[[ Provided records, beginning ]]

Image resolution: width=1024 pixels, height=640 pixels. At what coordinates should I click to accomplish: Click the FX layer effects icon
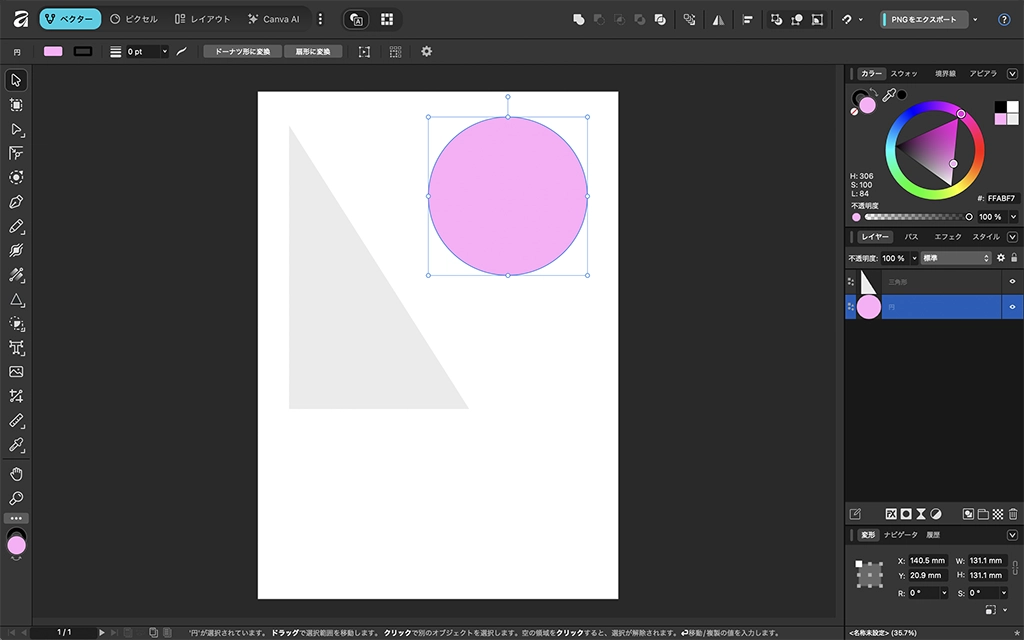[x=890, y=514]
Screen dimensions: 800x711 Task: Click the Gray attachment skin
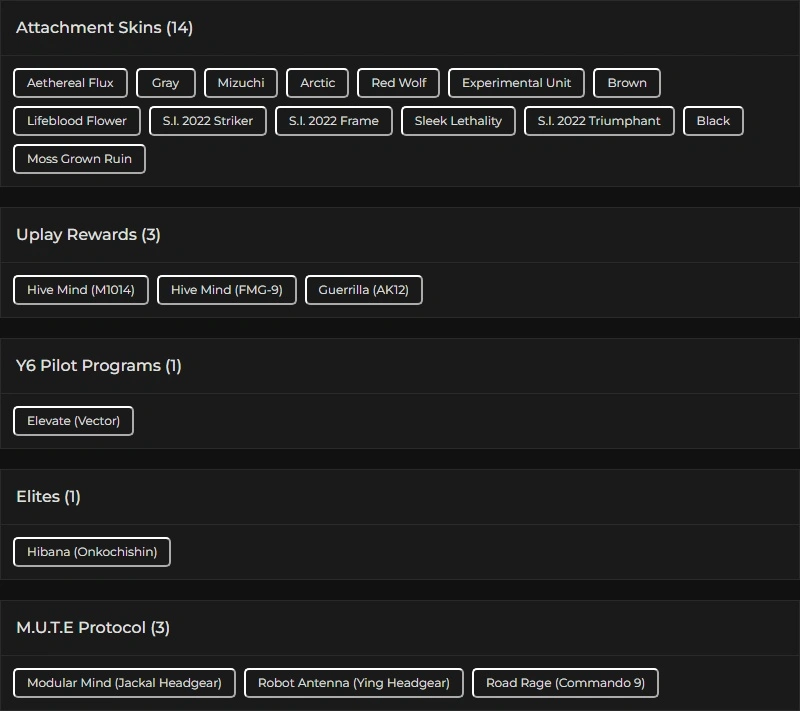[x=166, y=83]
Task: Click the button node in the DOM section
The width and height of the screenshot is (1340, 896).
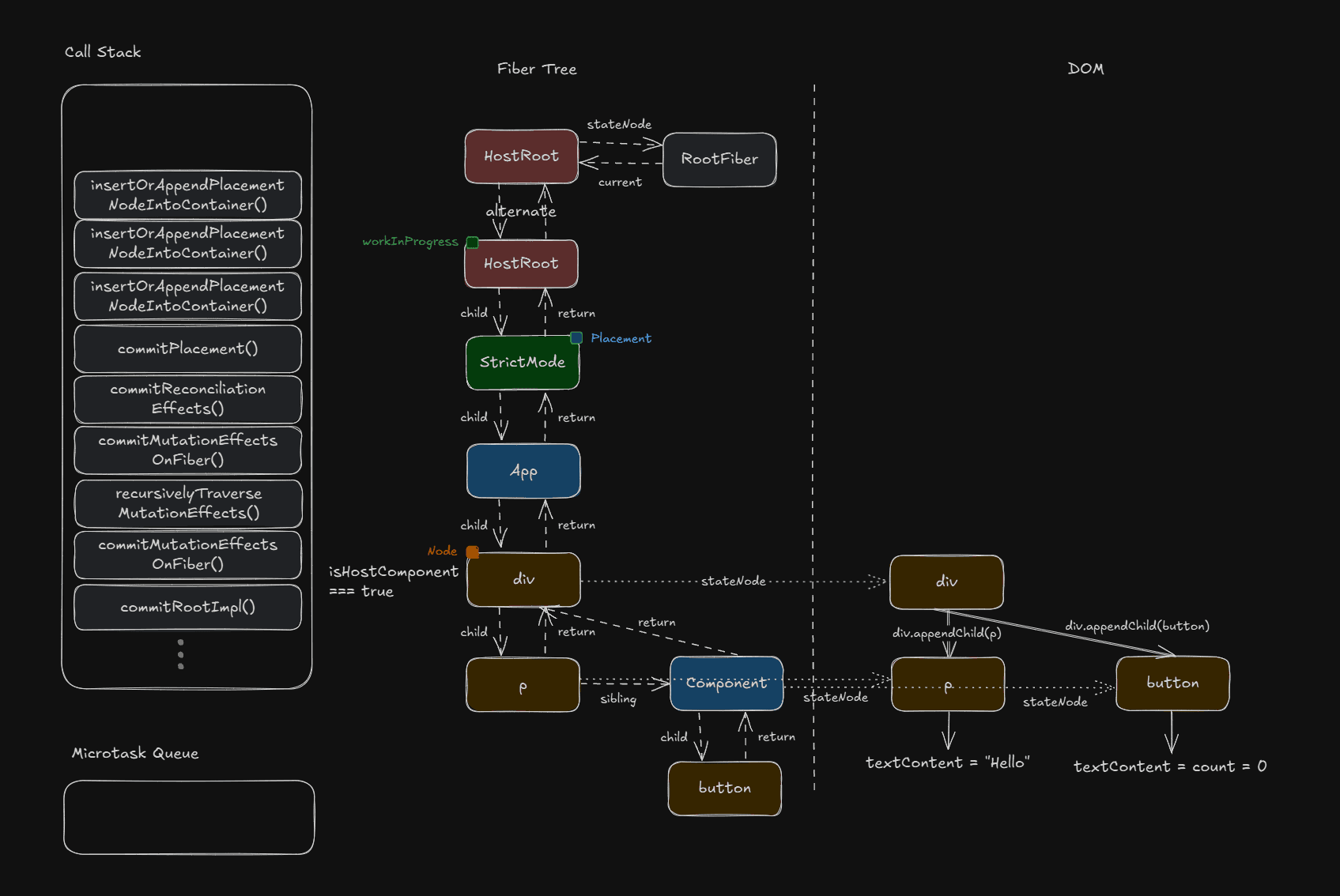Action: tap(1172, 683)
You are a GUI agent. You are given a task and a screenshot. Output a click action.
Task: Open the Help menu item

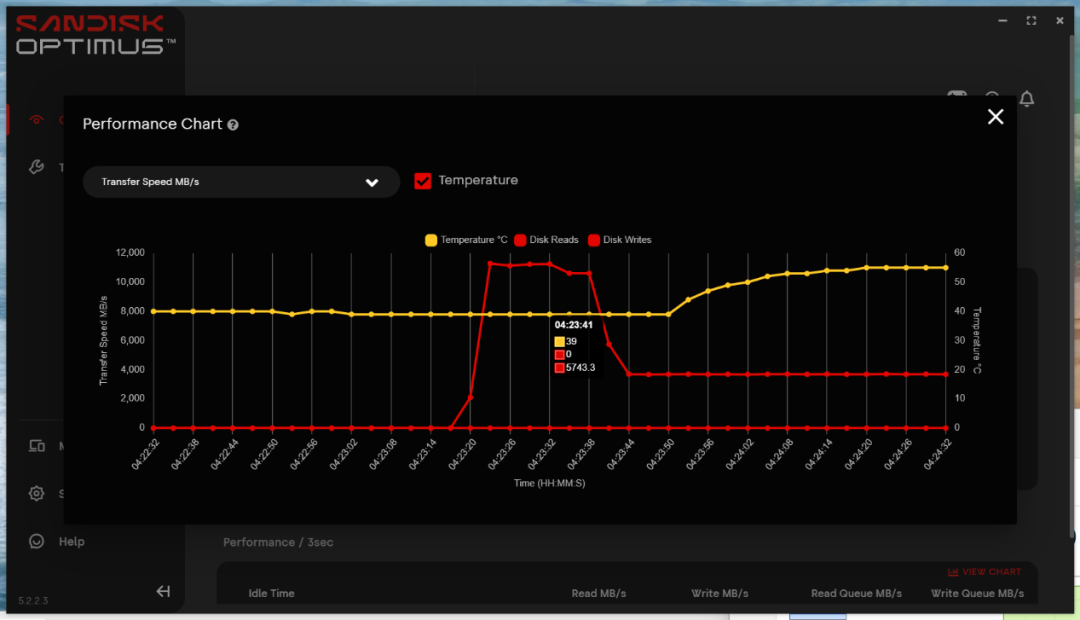tap(72, 541)
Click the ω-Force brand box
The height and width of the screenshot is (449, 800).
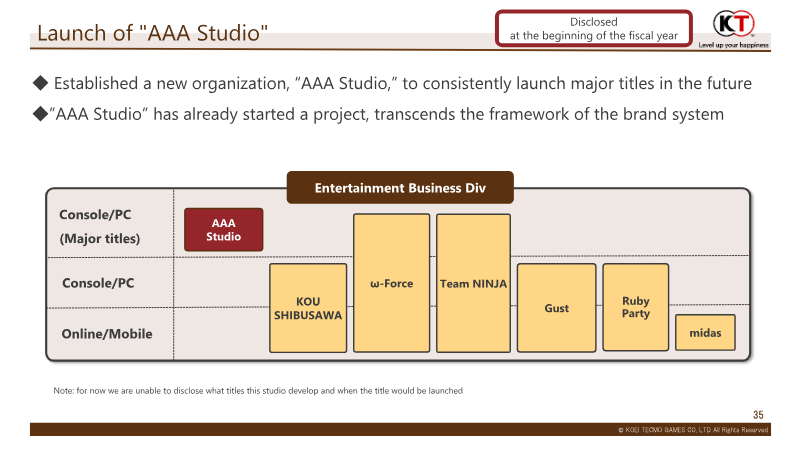[x=391, y=283]
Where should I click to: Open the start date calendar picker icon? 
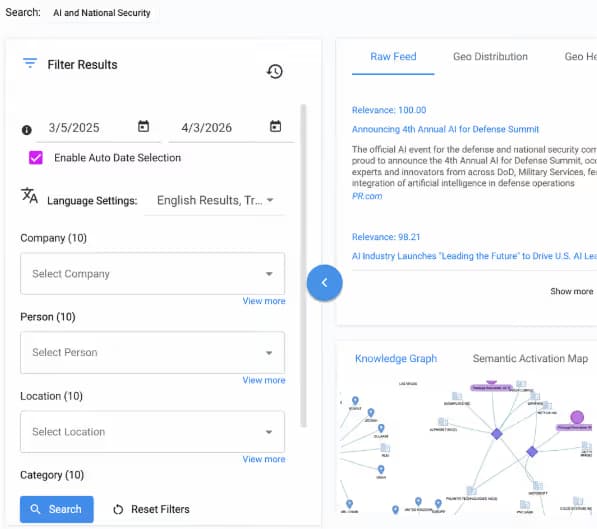coord(143,126)
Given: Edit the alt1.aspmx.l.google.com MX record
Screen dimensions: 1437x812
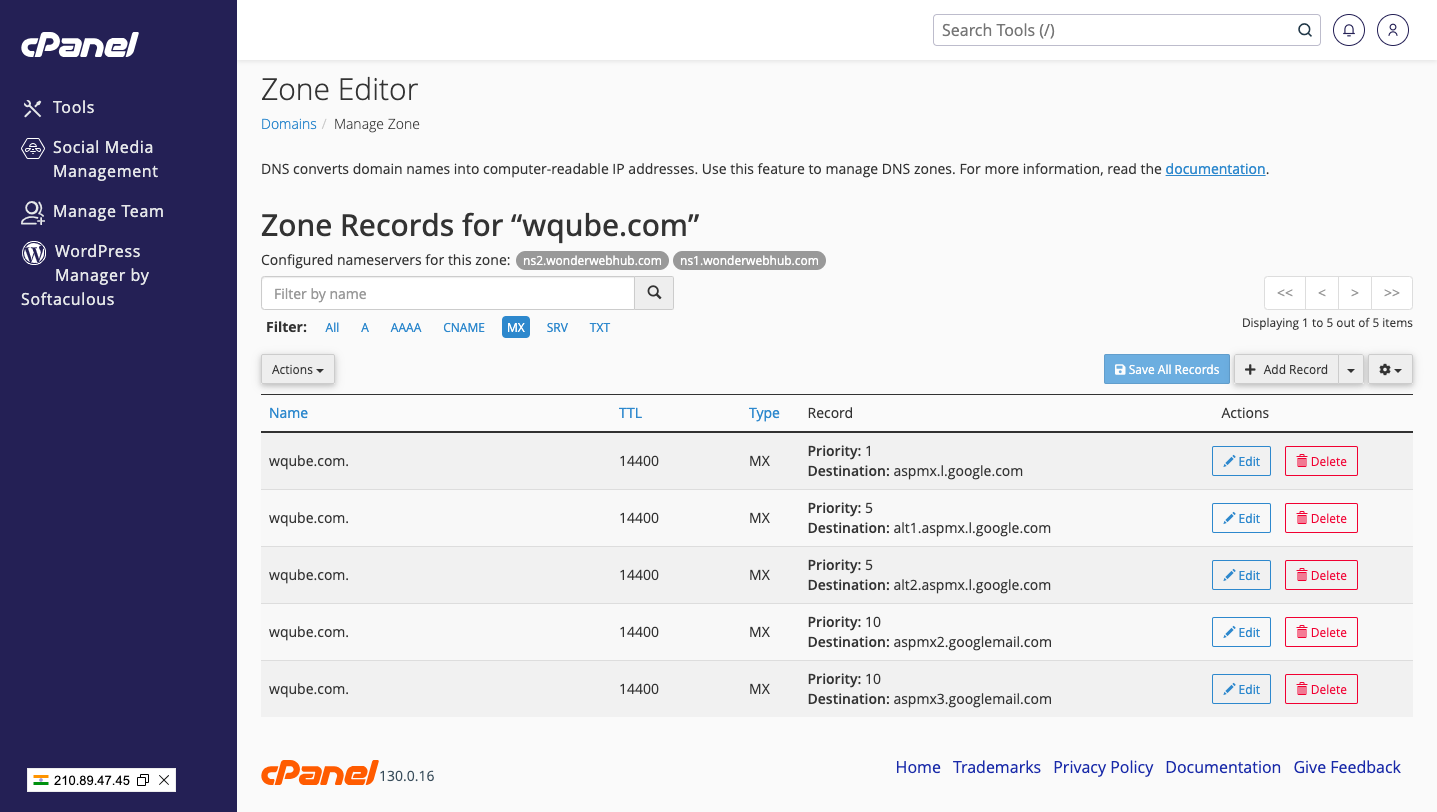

[[ Provided records, end ]]

■ **Exercise details**:
Each of the entries above must be output exactly, with none of the pictures.

■ **Reply to the exercise**:
Image resolution: width=1024 pixels, height=640 pixels. At what coordinates should I click to accomplish: Click the FX layer effects icon
[x=890, y=514]
Screen dimensions: 800x711 Task: Click the Gray attachment skin
[x=166, y=83]
Task: Click the button node in the DOM section
The width and height of the screenshot is (1340, 896).
Action: tap(1172, 683)
You are a GUI agent. You are given a task and a screenshot. Output a click action.
Task: Open the Help menu item

tap(72, 541)
Click the ω-Force brand box
The height and width of the screenshot is (449, 800).
[x=391, y=283]
Where should I click to: Open the start date calendar picker icon? 
coord(143,126)
Given: Edit the alt1.aspmx.l.google.com MX record
Screen dimensions: 1437x812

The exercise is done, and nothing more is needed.